The scientist in me has to respond to such a portrayal, so I apologize in advance for going off topic.
Not really. This is mainly just one of the distortions/simplifications many have thanks to the quality of scientific education (often even at the university level) non-scientists are exposed to (and, to be fair, discourse between scientists and the public). I suppose it's fair to say that even though most theories in the sciences aren't actually called theories, they still qualify. But many theories, including those that are well-known (like the "theory of gravity" or "chaos theory") are either just plain wrong or are no more scientific theories than is "number theory" or "graph theory". Others, like M-theory (a form of string theory) are not only unverified by anybody, they aren't even verifiable
in principle (and in some cases may never be). Still others, such as embodied cognition, have been verified for decades whilst competing, incompatible theories (e.g., massive modularity and symbol processing) have been around even longer and continue to be "verified" alongside incompatible theories. Still others (like evolution) are theories but even more (entire fields, such as evolutionary psychology, depend upon evolutionary theory) and are too large to be verified because certain parts of the theory are always changing (actually, this is true of theories in general).
Yes.
Because the biblical account consists of competing and multiple contemporary accounts much of the time, is clearly historically inaccurate sometimes, and because most of the time myths and fiction is what historians have to work with.

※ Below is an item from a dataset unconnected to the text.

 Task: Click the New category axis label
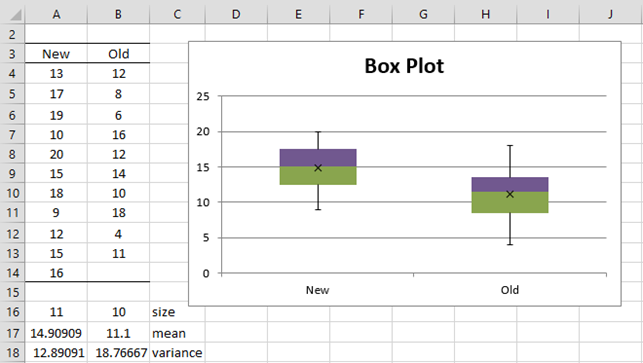317,290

Of course, for miracles the historical method rules them out to start with (so, for example, historians view miraculous claims in historical documents like the gospels or
The Life of Appolonius of Tyana as either fictitious or evidence that people exaggerated or otherwise distorted/misunderstood an historical event).
Or at least it shouldn't be, and in general to the extent scientists do this there is enough competition and honesty for progress despite such failings.

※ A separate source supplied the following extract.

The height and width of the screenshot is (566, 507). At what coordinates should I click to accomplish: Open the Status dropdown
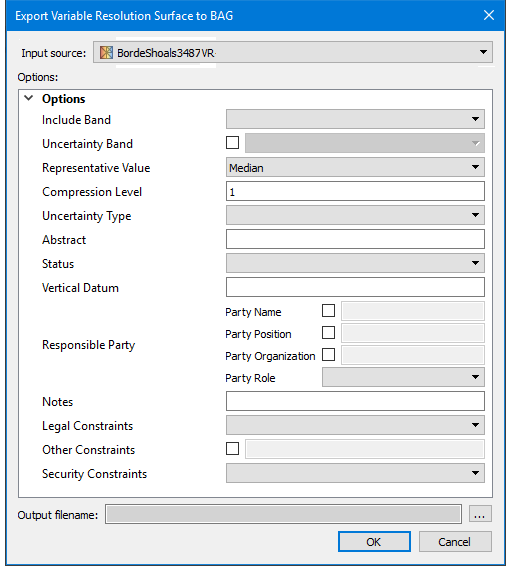click(x=355, y=263)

It doesn't work anything like this. Hypotheses are generated from theories to extend theories and tested (with conclusions interpreted in light of) findings. These are then reviewed and published (usually only if the results are positive, unfortunately, as failed experiments should be published but aren't because we too often 1) know that nobody's career is furthered by publishing failures and 2) we still hope that things didn't work because we need to tweak the experimental design). Most of the time, they are never replicated and often even replication isn't actually replication but another test of the same idea under different conditions. Finally, we never ask "please test this" and lately problems with sharing data in order to facilitate replication ha become an issue, particularly in politically charged fields like climate science.
This is also not true of much work in physics, where it is impossible to actually "test" theories the way we normally think of it as most discoveries are derived mathematically and nobody is certain of the relationship between the mathematical systems and a reality "out there". In other words, it's often hard to say what, exactly, is confirmed/verified.